§ **Task to complete**: A single number is required: the count of lines in the records below that contain the word "arrow".

§ **Dataset extract**:
^^^^^^^^^^^^^^^^
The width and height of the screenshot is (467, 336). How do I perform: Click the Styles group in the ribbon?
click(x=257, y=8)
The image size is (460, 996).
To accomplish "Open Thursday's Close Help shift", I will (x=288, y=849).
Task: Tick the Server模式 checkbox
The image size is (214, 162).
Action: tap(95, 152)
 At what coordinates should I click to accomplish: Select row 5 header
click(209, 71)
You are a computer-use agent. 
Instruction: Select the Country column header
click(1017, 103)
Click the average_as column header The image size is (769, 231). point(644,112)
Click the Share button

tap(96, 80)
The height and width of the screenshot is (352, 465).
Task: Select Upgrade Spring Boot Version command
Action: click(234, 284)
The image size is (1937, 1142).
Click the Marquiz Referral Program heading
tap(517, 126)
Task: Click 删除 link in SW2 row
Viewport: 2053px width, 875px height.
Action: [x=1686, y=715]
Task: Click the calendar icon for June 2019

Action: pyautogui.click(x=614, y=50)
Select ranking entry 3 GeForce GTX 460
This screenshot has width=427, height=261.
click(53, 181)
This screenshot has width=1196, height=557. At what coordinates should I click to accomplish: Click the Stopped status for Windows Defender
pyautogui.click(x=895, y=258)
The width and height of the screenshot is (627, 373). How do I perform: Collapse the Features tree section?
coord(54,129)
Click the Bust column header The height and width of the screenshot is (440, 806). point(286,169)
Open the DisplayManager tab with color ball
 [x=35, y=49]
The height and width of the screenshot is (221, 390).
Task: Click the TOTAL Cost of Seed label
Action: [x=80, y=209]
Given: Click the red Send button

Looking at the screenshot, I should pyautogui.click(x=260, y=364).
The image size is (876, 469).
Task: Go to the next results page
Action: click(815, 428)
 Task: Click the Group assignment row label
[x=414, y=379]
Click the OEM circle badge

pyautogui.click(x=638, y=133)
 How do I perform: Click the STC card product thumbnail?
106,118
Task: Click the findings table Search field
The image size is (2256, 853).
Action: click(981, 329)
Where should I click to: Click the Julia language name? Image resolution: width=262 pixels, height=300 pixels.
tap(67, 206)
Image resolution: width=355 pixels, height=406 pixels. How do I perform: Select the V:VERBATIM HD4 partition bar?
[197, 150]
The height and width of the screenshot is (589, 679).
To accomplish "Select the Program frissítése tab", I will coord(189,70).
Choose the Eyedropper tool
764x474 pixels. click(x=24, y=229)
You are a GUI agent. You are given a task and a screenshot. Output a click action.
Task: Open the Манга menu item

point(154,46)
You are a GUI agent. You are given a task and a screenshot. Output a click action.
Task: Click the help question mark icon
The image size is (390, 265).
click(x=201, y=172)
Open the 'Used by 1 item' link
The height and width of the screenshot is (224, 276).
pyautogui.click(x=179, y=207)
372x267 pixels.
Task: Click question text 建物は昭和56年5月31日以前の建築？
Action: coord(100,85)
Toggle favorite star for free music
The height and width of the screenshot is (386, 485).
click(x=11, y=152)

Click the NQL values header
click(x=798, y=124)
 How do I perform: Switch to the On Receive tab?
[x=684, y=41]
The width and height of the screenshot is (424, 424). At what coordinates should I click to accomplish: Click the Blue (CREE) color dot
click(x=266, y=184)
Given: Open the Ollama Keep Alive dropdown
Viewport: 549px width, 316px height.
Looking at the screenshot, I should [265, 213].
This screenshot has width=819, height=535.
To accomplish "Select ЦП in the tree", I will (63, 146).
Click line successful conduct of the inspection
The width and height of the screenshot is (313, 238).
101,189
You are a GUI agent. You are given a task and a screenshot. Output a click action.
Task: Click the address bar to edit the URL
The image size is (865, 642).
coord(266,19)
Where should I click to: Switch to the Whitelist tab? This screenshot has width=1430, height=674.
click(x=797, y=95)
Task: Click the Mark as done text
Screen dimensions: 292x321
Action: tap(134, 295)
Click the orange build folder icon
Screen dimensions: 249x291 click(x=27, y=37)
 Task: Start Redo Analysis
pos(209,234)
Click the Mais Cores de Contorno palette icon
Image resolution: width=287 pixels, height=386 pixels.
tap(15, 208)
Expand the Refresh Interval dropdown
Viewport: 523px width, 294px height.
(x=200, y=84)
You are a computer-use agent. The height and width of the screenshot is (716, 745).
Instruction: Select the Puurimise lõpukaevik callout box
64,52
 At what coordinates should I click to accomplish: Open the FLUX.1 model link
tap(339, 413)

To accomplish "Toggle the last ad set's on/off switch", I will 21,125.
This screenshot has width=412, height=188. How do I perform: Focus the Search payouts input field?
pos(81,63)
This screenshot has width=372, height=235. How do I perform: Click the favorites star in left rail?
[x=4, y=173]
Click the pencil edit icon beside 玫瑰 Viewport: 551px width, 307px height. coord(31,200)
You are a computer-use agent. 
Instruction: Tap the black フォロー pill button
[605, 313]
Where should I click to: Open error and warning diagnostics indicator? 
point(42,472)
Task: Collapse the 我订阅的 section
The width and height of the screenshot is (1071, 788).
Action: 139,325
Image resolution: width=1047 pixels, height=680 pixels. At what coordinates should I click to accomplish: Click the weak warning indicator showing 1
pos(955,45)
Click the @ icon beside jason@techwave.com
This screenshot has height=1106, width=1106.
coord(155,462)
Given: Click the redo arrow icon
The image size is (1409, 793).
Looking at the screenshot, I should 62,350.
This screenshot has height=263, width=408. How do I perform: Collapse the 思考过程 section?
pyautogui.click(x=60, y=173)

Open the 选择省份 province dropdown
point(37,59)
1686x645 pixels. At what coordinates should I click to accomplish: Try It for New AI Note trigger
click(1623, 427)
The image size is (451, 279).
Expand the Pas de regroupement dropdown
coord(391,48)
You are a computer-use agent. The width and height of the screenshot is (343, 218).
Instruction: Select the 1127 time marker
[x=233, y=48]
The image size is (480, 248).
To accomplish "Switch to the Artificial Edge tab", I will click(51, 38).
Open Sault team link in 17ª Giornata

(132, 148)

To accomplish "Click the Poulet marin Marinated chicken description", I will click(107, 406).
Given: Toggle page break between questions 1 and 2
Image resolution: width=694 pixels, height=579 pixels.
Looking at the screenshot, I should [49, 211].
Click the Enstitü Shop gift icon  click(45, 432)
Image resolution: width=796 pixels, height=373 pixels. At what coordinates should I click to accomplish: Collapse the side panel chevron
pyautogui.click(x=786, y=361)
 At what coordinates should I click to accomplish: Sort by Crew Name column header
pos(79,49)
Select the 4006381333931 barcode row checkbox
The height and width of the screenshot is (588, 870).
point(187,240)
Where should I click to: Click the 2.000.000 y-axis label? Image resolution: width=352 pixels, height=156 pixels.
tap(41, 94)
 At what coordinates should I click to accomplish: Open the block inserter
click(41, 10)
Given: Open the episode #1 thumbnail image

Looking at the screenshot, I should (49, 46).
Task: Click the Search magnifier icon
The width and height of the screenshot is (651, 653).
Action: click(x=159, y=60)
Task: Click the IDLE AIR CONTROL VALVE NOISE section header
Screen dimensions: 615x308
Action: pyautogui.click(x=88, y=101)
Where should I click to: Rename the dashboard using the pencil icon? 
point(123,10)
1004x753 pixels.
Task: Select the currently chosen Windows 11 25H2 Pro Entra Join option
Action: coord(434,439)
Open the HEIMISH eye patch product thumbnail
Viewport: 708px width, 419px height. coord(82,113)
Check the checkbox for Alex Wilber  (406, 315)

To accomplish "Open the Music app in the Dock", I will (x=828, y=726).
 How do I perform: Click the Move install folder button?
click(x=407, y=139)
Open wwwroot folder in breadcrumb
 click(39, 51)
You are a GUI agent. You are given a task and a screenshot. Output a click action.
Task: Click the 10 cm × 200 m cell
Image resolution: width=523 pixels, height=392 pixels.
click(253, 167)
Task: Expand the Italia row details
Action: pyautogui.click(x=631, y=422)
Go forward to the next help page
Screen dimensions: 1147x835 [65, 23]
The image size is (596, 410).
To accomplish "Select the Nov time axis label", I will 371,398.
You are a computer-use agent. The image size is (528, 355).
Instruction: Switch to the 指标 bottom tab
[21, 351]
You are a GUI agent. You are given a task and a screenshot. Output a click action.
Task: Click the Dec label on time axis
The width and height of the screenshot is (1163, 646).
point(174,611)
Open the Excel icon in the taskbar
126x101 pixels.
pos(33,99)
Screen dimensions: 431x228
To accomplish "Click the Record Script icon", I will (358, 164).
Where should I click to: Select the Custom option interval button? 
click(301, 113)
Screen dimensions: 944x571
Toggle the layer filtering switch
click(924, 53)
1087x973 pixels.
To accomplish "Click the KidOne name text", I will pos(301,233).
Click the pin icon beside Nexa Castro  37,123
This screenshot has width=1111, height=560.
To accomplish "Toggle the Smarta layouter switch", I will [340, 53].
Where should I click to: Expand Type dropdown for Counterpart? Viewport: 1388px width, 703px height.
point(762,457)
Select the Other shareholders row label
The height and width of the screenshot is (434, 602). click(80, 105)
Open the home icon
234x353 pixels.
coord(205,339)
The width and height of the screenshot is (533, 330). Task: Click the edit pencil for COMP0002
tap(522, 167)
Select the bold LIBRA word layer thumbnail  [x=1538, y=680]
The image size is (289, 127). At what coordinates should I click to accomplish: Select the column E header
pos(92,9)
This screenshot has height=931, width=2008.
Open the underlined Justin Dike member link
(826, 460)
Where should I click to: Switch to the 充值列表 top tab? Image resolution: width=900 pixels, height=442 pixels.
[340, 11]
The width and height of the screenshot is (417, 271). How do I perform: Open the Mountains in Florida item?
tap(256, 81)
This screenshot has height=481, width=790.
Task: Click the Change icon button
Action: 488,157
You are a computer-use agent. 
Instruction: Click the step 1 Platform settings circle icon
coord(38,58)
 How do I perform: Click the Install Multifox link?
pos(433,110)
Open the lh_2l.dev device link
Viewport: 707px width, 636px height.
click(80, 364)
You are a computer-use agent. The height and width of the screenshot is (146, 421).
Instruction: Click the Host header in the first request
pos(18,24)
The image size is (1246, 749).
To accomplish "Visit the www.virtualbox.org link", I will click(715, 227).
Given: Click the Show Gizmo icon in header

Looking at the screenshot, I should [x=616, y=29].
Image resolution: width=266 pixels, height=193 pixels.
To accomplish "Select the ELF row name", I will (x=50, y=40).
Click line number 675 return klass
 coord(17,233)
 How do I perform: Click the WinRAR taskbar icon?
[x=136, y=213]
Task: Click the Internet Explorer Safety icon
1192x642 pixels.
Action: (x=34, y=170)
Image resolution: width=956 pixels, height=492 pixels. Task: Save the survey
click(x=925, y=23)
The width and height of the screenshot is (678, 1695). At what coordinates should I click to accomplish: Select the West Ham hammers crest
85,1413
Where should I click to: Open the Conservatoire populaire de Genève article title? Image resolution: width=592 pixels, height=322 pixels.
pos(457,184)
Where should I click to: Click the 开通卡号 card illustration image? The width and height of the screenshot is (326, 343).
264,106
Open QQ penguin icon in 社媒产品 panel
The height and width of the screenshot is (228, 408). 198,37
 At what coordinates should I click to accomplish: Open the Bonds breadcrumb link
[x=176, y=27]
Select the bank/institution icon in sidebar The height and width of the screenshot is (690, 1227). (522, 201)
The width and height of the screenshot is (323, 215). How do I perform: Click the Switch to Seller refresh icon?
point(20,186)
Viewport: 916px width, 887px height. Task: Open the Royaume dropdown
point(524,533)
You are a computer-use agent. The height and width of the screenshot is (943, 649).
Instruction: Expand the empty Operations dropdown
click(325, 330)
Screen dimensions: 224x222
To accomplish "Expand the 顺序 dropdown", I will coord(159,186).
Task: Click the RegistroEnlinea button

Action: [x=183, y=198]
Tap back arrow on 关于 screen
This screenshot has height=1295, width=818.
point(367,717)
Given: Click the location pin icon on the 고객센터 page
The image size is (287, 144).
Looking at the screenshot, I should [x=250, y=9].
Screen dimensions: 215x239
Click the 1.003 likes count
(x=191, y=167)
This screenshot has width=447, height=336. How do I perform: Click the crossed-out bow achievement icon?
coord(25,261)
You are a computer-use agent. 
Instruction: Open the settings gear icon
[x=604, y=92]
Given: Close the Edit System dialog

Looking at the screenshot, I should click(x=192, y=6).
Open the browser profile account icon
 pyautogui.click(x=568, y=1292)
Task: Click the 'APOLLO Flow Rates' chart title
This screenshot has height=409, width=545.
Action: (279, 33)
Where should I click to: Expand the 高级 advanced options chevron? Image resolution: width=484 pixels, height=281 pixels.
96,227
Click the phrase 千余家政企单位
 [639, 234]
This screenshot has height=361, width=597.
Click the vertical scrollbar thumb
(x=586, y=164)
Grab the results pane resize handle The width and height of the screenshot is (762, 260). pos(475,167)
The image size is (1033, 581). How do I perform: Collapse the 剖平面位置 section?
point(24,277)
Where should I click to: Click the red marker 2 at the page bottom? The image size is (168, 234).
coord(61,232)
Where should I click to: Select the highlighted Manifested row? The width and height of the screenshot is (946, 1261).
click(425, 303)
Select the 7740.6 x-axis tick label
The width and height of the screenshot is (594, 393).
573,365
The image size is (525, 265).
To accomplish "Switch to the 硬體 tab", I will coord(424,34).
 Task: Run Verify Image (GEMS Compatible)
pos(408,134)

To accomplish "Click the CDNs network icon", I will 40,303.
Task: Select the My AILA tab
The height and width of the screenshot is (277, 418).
^^^^^^^^^^^^^^^^
§ **Output**: 2